I’ll be in Los Angeles this weekend for the LA Times Festival of Books. If you’re in town and want to say hello, come by the USC campus this Sunday at 12:00 for a panel I’m on (tickets are $6.60). This is the last stop on the Women’s Hotel book tour until the Women’s Hotel sequel book tour starts up again in the fall, so it’s your last chance to hear me talk about old menu archives and the domestic fiction of Rachel Ferguson five whole months.
I’m taking a twelve-hour journey on the Coast Starlight train to get there, and I’m writing to you from the modest luxury of a Superliner roomette (That’s the mini-room where the bed folds up into the ceiling over the chairs). You never know when you book your ticket whether you’re going to get a seat on the ocean-facing side of the train, but today everything’s going my way, and the Pacific Ocean will be my travelling companion.

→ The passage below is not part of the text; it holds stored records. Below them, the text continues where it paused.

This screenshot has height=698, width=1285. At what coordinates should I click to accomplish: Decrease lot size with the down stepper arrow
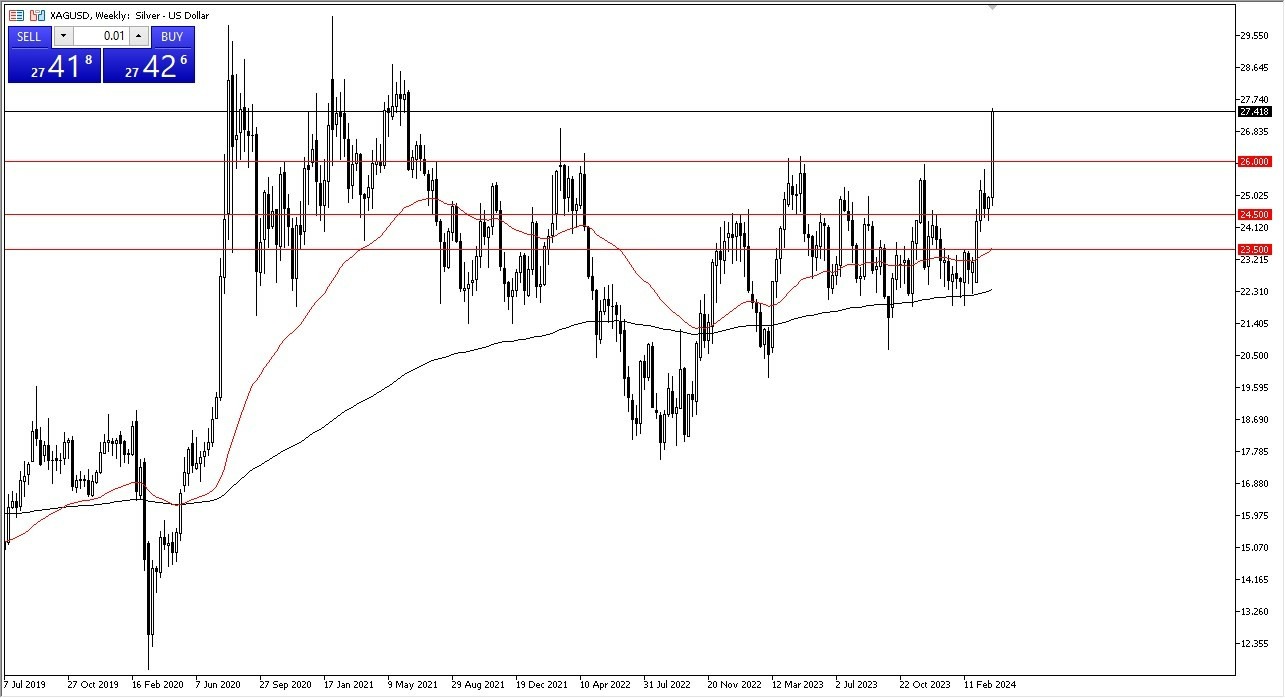(x=63, y=36)
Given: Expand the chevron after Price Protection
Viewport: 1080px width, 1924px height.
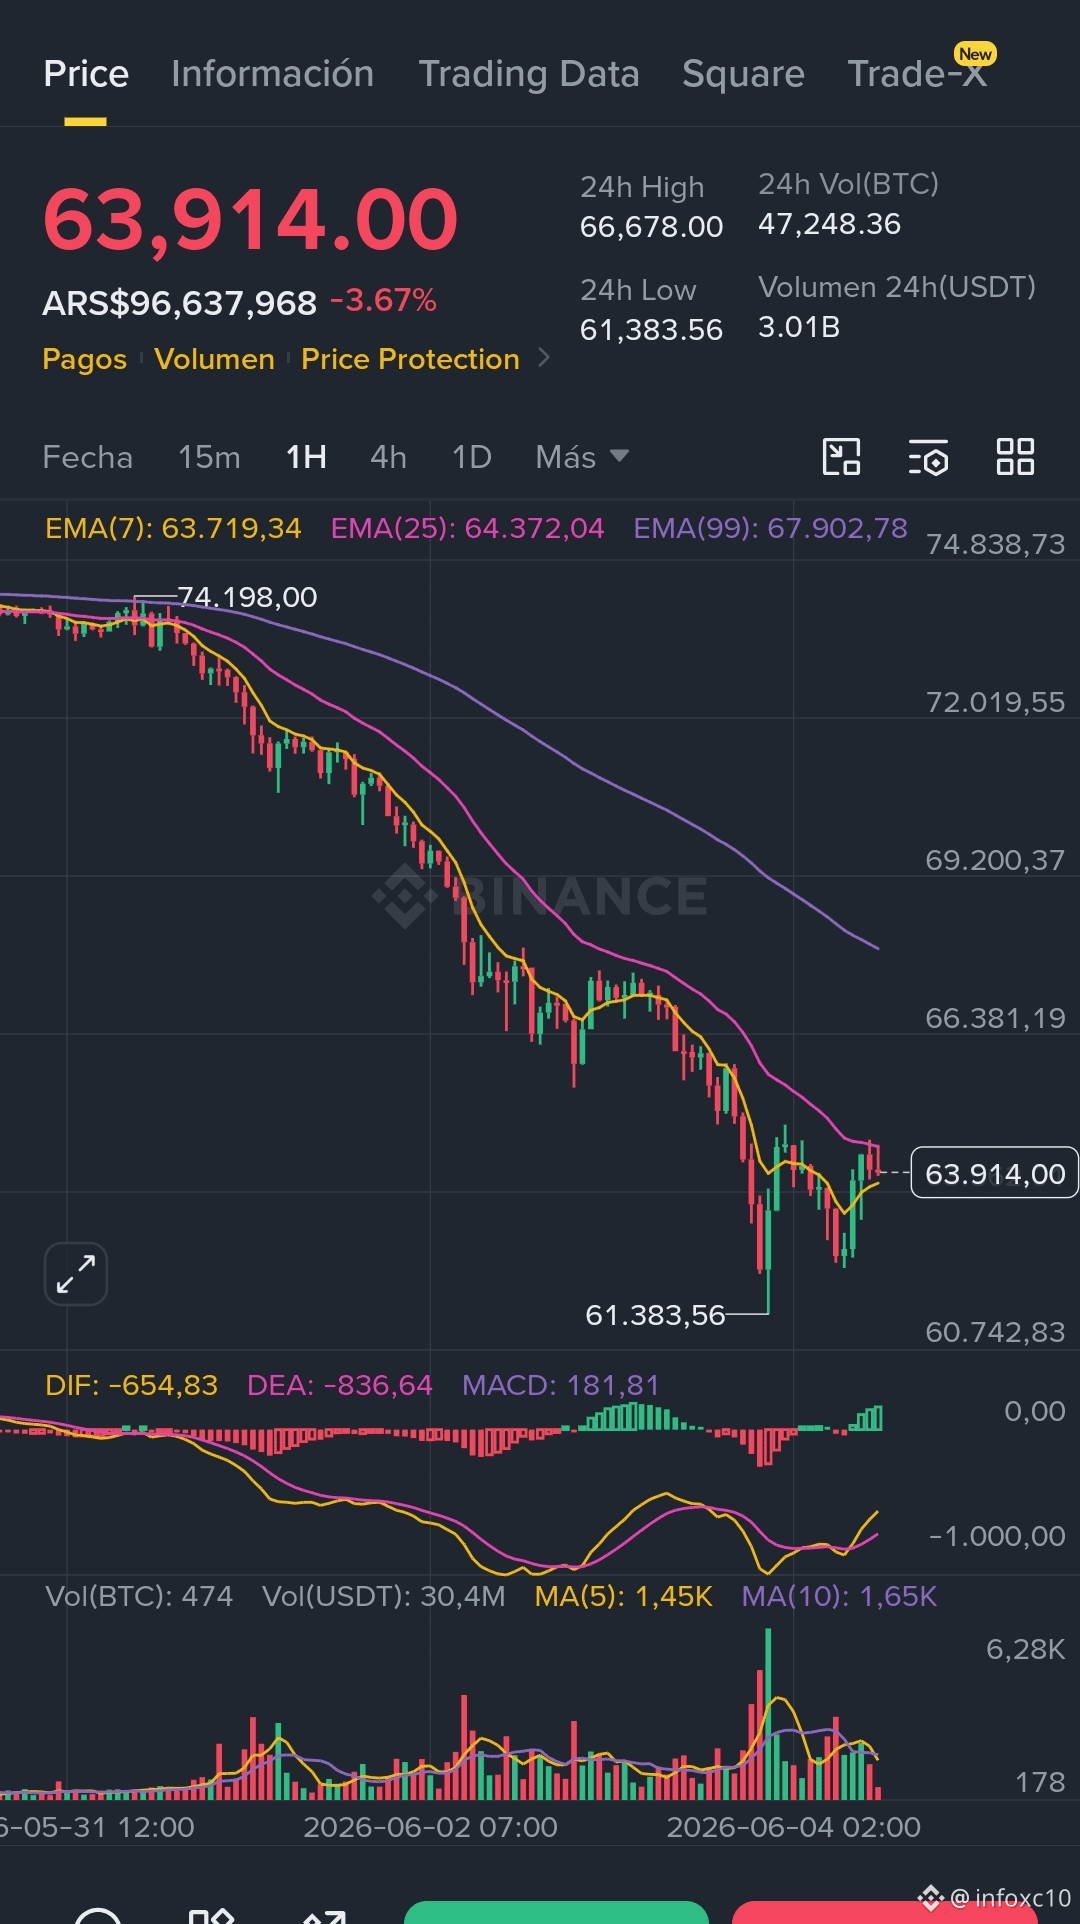Looking at the screenshot, I should point(544,357).
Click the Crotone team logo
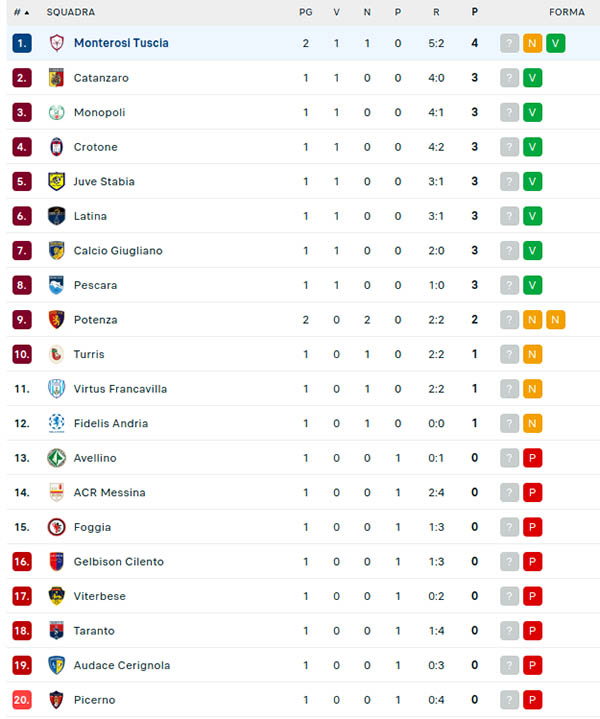The width and height of the screenshot is (600, 719). click(x=57, y=147)
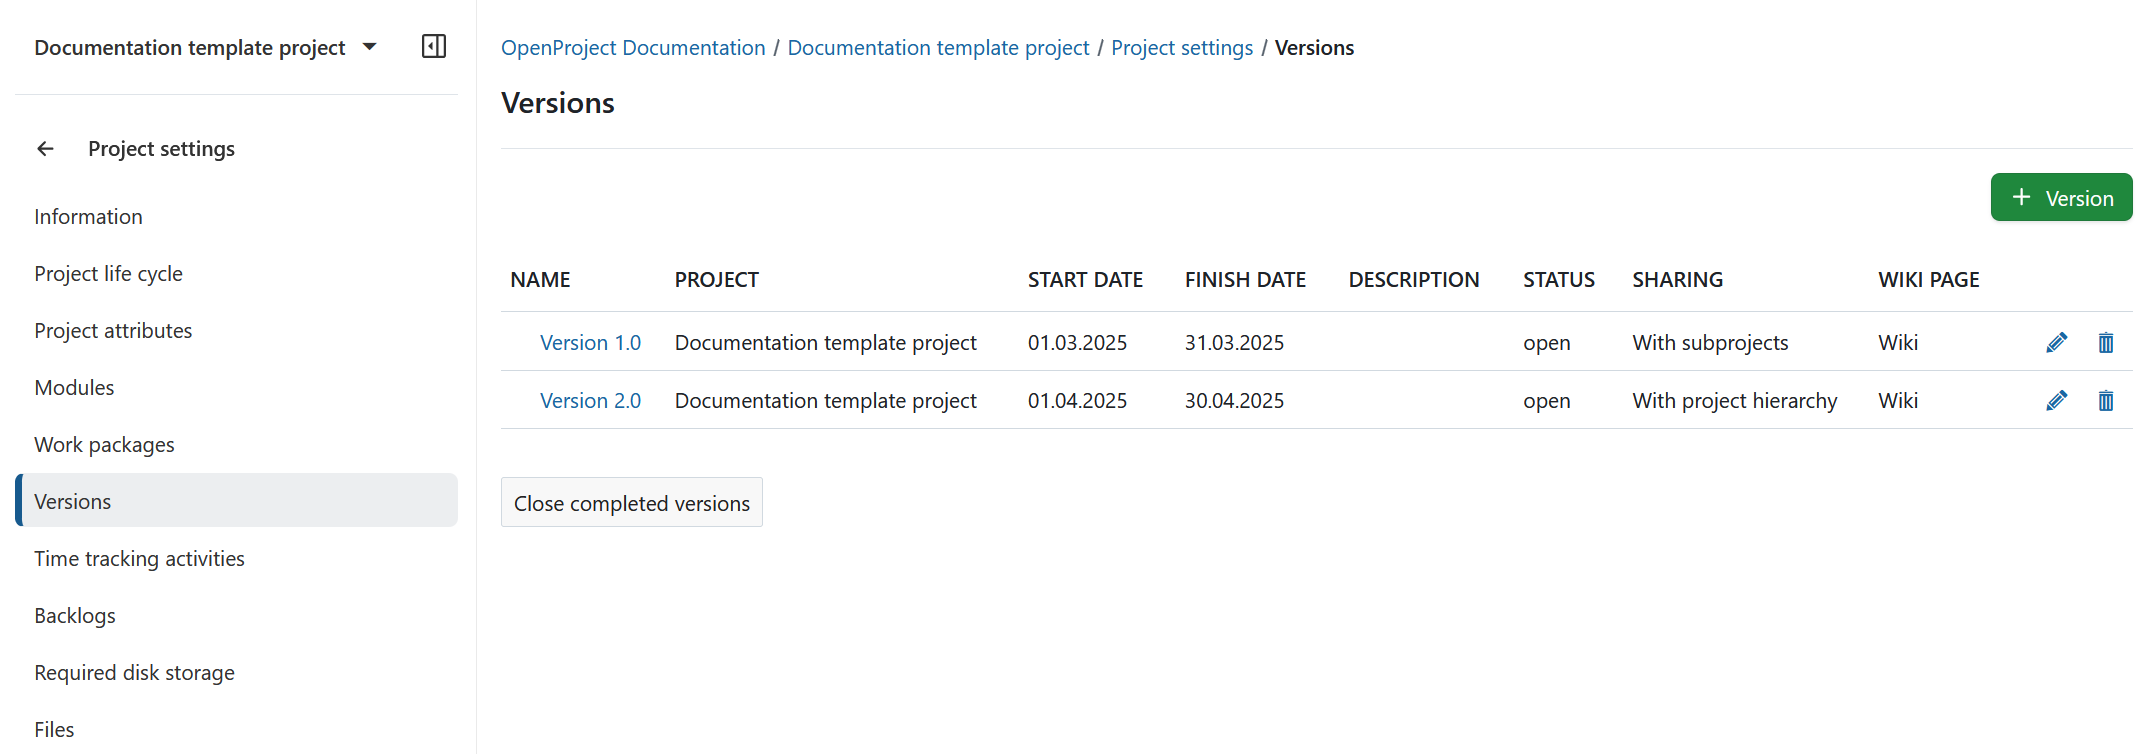Select Project life cycle menu item
This screenshot has width=2143, height=754.
click(108, 274)
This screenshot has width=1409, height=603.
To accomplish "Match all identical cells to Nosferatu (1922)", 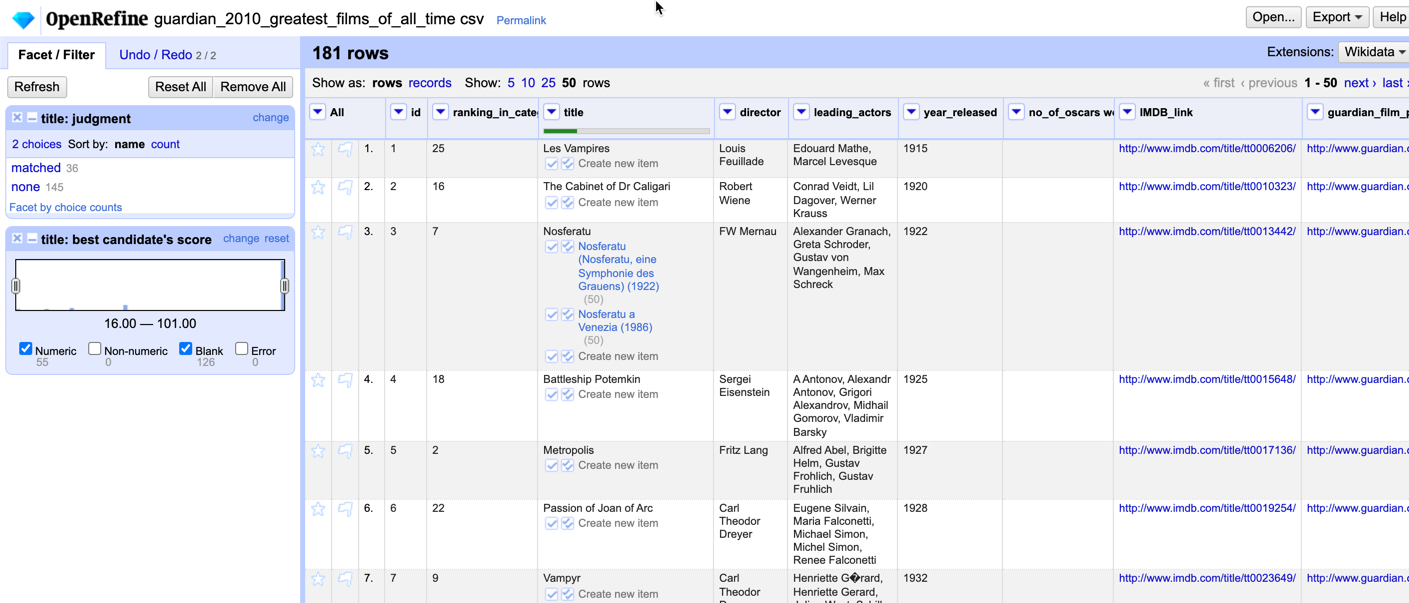I will point(567,246).
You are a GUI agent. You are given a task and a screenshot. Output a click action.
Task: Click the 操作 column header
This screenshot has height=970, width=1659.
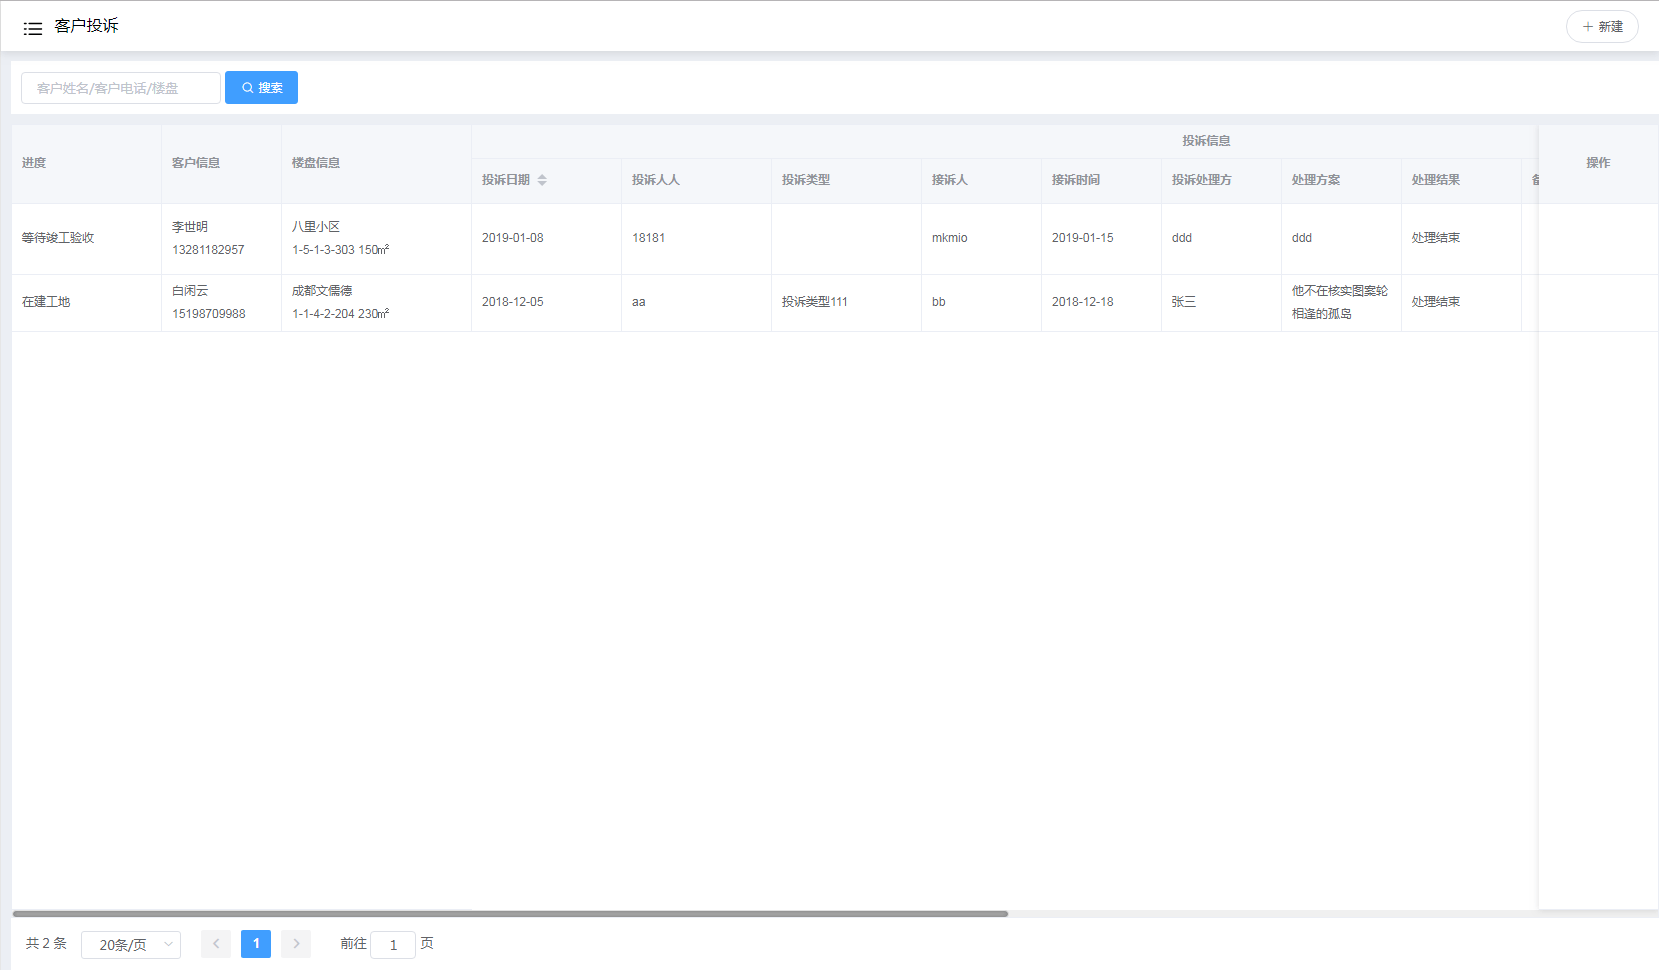click(x=1597, y=163)
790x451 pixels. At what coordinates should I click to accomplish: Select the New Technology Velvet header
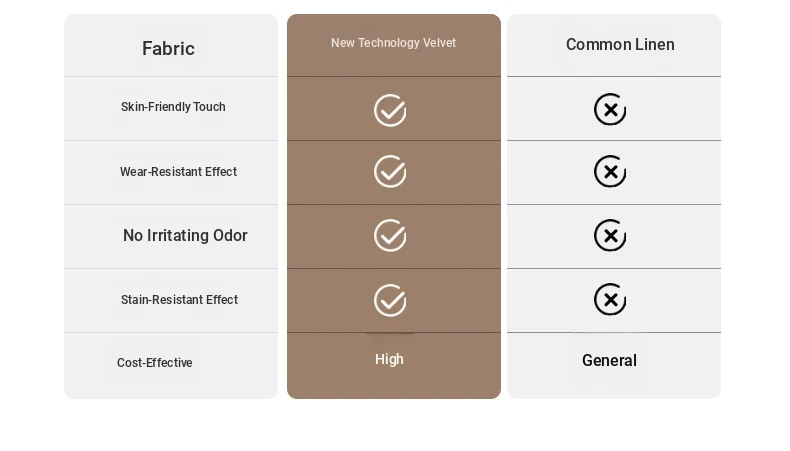point(393,43)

While we were waiting in the lounge, I did my usual pre-boarding routine and looked around to see if there were any older women who had a lot of carry-on bags. I adore receiving praise from older women, and am absolutely shameless about soliciting them in public. I found a likely candidate carrying six or seven tote bags and a suitcase, wearing a denim baseball cap covered with rhinestones — exactly the kind my second-favorite grandmother might have worn — and was rewarded with immediate acceptance.
It’s a favorite pastime of mine, along with ostentatiously giving up my seat on the subway, because it requires very little effort but generates an immediate and outsized amount of goodwill that irradiates the next few hours with a sense of buoyancy and welcome usefulness.
The train pulled slowly into the station. We saw a little baby looking solemnly out of a bedroom window in the sleeping car, as his mother held him up to examine the situation. A fellow a few spots further ahead in line, dressed for a backpacking trip, recognized a group of his friends already on board and waving at him, and he broke into smiles and waved back.
As my new friend and I boarded together, she asked the station agent whether she could get a seat on the first floor, rather than the second, and when this proved successful she asked if she could have a window seat on the ocean side:
“You want a seat downstairs? And facing the ocean? Ma’am, this train started last night out of Seattle — everybody wants to sit on the ocean side. You’re asking me for a lot.”
“I know,” she said, smiling, “I just thought I would ask.”
“All right,” said the agent, “you’re lucky you talked to me today. I’ve got one for you. You’re lucky,” and they vanished, happily and begrudgingly both at once, into the next car.